## [Task description]
Word for word, give the data again without its pictures.

## [Stored records]
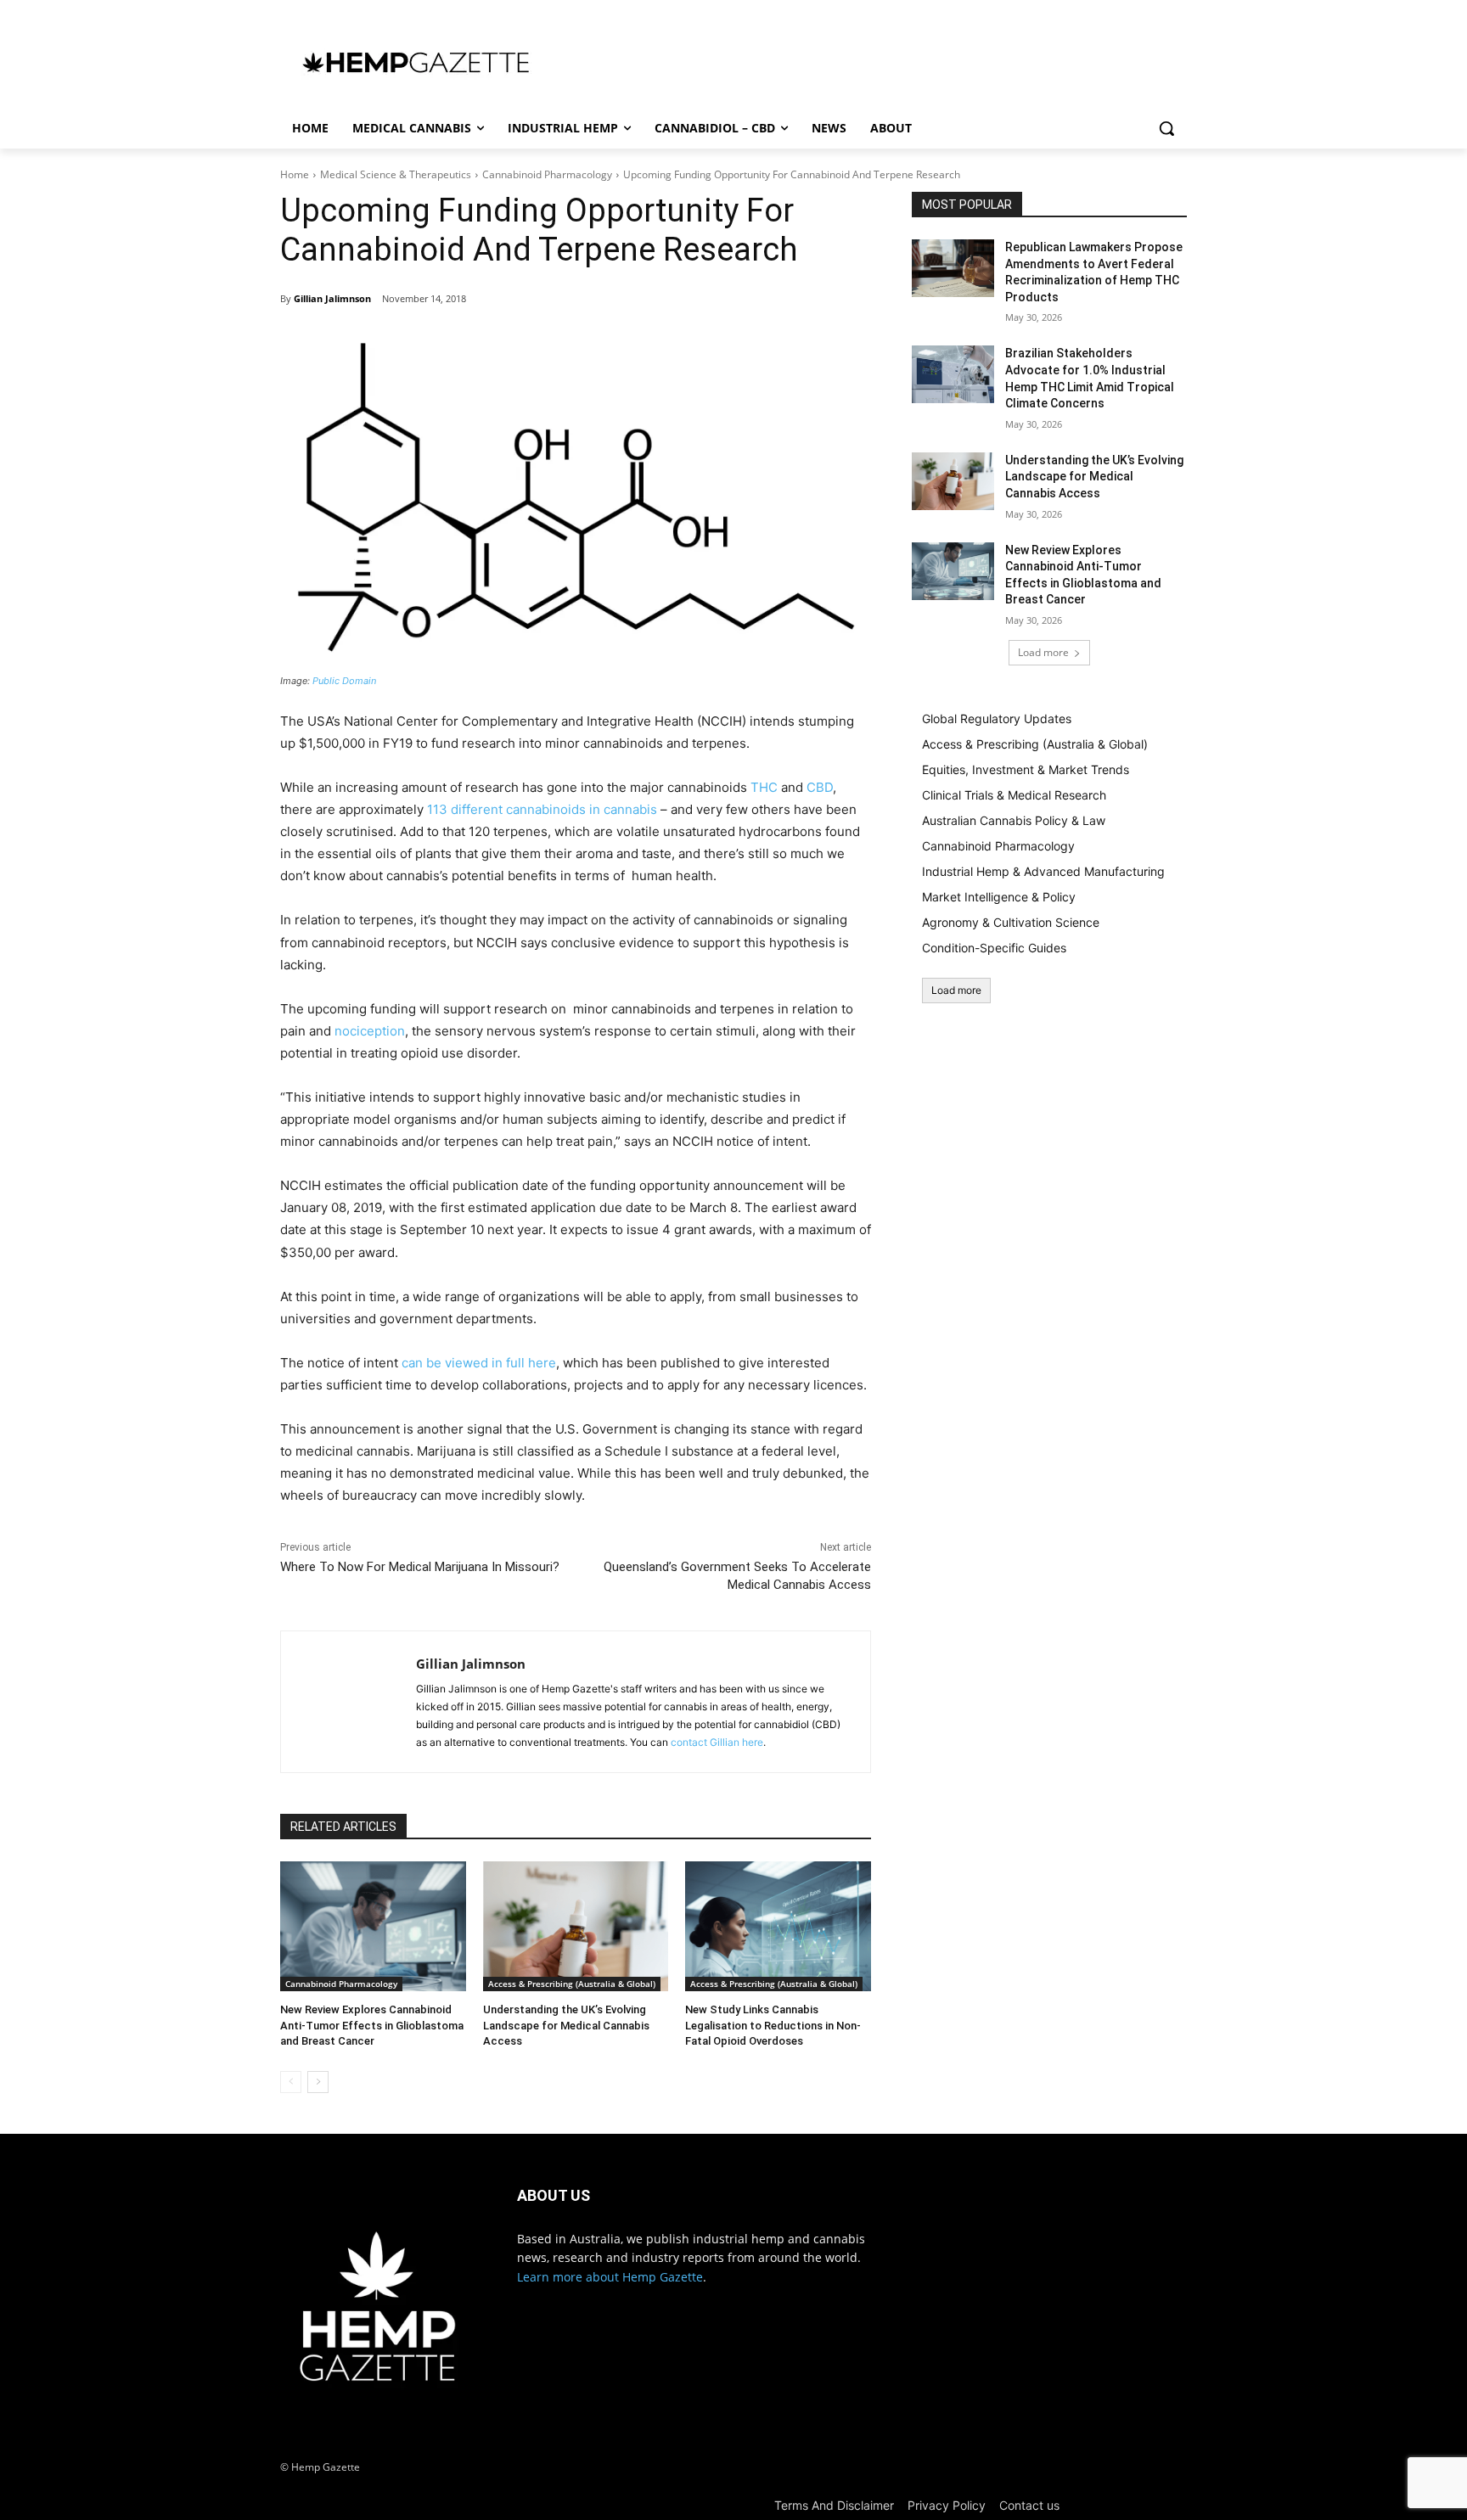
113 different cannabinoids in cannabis (542, 809)
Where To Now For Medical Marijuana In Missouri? (419, 1566)
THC (764, 787)
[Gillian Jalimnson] (348, 1701)
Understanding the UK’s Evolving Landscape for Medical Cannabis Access (566, 2024)
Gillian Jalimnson (332, 298)
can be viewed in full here (479, 1363)
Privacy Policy (947, 2505)
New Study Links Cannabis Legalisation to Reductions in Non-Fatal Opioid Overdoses (773, 2024)
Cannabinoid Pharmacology (547, 174)
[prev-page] (290, 2082)
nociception (369, 1031)
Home (294, 174)
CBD (820, 787)
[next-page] (318, 2082)
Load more (1043, 652)
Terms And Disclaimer (834, 2505)
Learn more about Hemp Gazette (610, 2277)
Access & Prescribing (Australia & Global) (571, 1984)
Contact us (1029, 2505)
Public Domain (344, 681)
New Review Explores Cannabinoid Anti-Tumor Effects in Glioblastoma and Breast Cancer (372, 2024)
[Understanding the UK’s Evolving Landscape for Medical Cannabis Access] (576, 1926)
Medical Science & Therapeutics (395, 174)
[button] (1166, 128)
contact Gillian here (717, 1742)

## [Result of the exercise]
113 different cannabinoids in cannabis (542, 809)
Where To Now For Medical Marijuana In Missouri? (419, 1566)
THC (764, 787)
[Gillian Jalimnson] (348, 1701)
Understanding the UK’s Evolving Landscape for Medical Cannabis Access (566, 2024)
Gillian Jalimnson (332, 298)
can be viewed in full here (479, 1363)
Privacy Policy (947, 2505)
New Study Links Cannabis Legalisation to Reductions in Non-Fatal Opioid Overdoses (773, 2024)
Cannabinoid Pharmacology (547, 174)
[prev-page] (290, 2082)
nociception (369, 1031)
Home (294, 174)
CBD (820, 787)
[next-page] (318, 2082)
Load more (1043, 652)
Terms And Disclaimer (834, 2505)
Learn more about Hemp Gazette (610, 2277)
Access & Prescribing (Australia & Global) (571, 1984)
Contact us (1029, 2505)
Public Domain (344, 681)
New Review Explores Cannabinoid Anti-Tumor Effects in Glioblastoma and Breast Cancer (372, 2024)
[Understanding the UK’s Evolving Landscape for Medical Cannabis Access] (576, 1926)
Medical Science & Therapeutics (395, 174)
[button] (1166, 128)
contact Gillian here (717, 1742)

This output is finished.